HÁ ESCALAS PARA A VIOLÊNCIA?

Marizete Santos

Ligamos a TV para assistir ao jornal e somos bombardeados por notícias de assaltos, bala perdida que matou uma adolescente no metrô, o jornalista que foi torturado e assassinado pelos traficantes no Rio de Janeiro, o usuário da droga que matou a avó a facadas e por ai vai toda uma enchente de violência urbana explicitamente detalhada pela mídia.

Fico imaginando por que é que os meios de comunicação de massa não procuram detalhar outros tipos de violências que convivemos em nosso cotidiano.

Certa ocasião estava fazendo uma visita à filha de uma amiga que estava hospitalizada, quando na saída chegou um carro tipo picape que trazia em sua caçamba uma senhora se esvaindo em sangue. Olhei rapidamente e percebi que tinha um corte profundo no tórax e outro em uma das pernas. Sua filha relatou que haviam sofrido um acidente automobilístico em que sua mãe foi a maior vítima. Pois bem, um atendente veio recebê-los e perguntou se tinham Plano de Saúde para cobrir as despesas hospitalares, ao ter uma negativa como resposta, informou que infelizmente ela teria que se dirigir ao hospital de Pronto Socorro. Lembro que olhei para dentro do hospital e vi vários médicos observando de longe o desenrolar do caso. Até hoje me pergunto se aquela senhora sobreviveu, não sou da área médica, mas pelo quadro que presenciei, acho que não.

Fico me questionando qual a maior violência? Será aquela praticada contra a senhora que teve seu direito à vida violada pelo capitalismo médico? Ou será aquela praticada pelo hospital contra os médicos, que por uma questão de sobrevivência traíram seu juramento de defender a vida acima de tudo? Há uma hierarquia na violência? É mais grave abandonar os idosos a solidão dos asilos ou explorar o trabalho infantil? O que será mais hediondo abusos sexuais contra a mulher ou contra a criança? O que avilta mais a dignidade? Não ter comida à mesa ou se prostituir para poder se alimentar? Será violência o trabalhador se sentir descartado aos quarenta, cinqüenta anos quando se percebe desempregado e sem perspectiva de recolocação pois no atual modelo econômico está muito velho para o mercado de trabalho?

O constante bombardeio da violência explorado pelos meios de comunicação de massa está nos cauterizando, tudo se banalizou, não há mais espanto, não há mais indignação frente à violência contra todos os direitos ao humano.
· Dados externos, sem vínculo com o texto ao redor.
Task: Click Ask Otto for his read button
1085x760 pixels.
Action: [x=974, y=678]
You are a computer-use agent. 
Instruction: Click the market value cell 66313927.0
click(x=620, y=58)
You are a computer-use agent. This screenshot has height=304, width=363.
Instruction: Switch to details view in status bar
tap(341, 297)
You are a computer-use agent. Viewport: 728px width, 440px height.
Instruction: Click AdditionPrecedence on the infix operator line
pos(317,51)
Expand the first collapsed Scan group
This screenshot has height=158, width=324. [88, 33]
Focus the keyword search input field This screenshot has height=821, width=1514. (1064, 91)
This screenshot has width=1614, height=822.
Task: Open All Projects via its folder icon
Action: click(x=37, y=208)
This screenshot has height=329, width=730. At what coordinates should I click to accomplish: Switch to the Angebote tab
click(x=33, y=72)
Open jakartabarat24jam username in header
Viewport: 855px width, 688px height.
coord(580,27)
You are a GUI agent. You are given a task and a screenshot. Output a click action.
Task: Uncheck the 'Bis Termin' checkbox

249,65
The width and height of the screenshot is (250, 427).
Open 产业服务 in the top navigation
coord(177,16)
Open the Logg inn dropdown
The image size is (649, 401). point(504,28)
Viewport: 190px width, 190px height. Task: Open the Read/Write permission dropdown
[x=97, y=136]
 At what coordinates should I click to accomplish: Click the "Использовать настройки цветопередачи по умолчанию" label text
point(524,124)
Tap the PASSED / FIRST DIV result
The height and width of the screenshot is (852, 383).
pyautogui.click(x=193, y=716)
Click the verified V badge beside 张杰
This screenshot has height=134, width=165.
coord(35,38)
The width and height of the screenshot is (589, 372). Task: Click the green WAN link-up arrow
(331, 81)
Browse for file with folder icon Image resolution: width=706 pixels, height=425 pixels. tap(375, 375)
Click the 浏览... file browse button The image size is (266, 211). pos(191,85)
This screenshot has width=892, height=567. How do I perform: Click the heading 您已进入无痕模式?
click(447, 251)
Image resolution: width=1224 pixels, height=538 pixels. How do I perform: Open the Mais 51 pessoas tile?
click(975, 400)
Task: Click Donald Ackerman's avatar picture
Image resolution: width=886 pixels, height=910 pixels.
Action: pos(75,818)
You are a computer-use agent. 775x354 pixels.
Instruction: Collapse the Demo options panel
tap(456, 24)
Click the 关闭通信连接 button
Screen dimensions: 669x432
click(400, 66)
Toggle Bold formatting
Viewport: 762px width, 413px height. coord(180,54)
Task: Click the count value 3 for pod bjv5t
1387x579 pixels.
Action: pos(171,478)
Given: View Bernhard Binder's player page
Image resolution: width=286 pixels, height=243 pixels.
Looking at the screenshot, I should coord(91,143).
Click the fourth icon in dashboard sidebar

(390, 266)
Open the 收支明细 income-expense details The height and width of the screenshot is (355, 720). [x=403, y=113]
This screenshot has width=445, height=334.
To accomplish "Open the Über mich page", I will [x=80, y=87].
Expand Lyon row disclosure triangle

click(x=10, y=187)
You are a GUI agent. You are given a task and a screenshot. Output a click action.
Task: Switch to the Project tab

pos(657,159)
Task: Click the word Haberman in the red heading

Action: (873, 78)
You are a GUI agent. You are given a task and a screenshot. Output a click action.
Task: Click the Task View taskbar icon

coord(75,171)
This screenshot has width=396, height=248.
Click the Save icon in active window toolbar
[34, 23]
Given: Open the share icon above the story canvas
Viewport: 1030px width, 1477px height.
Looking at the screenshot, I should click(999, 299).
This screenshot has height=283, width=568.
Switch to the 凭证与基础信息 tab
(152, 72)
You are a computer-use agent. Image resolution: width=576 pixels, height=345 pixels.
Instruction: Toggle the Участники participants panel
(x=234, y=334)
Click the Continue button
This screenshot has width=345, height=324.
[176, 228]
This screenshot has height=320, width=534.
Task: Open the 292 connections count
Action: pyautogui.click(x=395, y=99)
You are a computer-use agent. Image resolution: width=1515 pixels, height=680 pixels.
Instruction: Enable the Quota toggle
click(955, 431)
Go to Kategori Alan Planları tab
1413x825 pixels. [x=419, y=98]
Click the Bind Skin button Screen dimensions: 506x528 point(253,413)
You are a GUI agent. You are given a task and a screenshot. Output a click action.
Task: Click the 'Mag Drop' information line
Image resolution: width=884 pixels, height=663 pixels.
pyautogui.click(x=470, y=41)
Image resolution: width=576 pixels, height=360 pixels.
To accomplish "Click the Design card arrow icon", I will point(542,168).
A violência urbana explicitada e alardeada pelos jornais está fazendo com que achemos normal a perda de valores, onde a ética perde espaço para o lucro, o ser cede lugar ao ter e a essência sai de cena para entrar a aparência.

Não estou minimizando a gravidade dos seqüestros, assaltos, torturas, contudo é necessário que não percamos de vista outros tipos de violências emocionais que convivemos cotidianamente e não nos apercebemos ou então já estamos tão cauterizados que não nos importamos mais.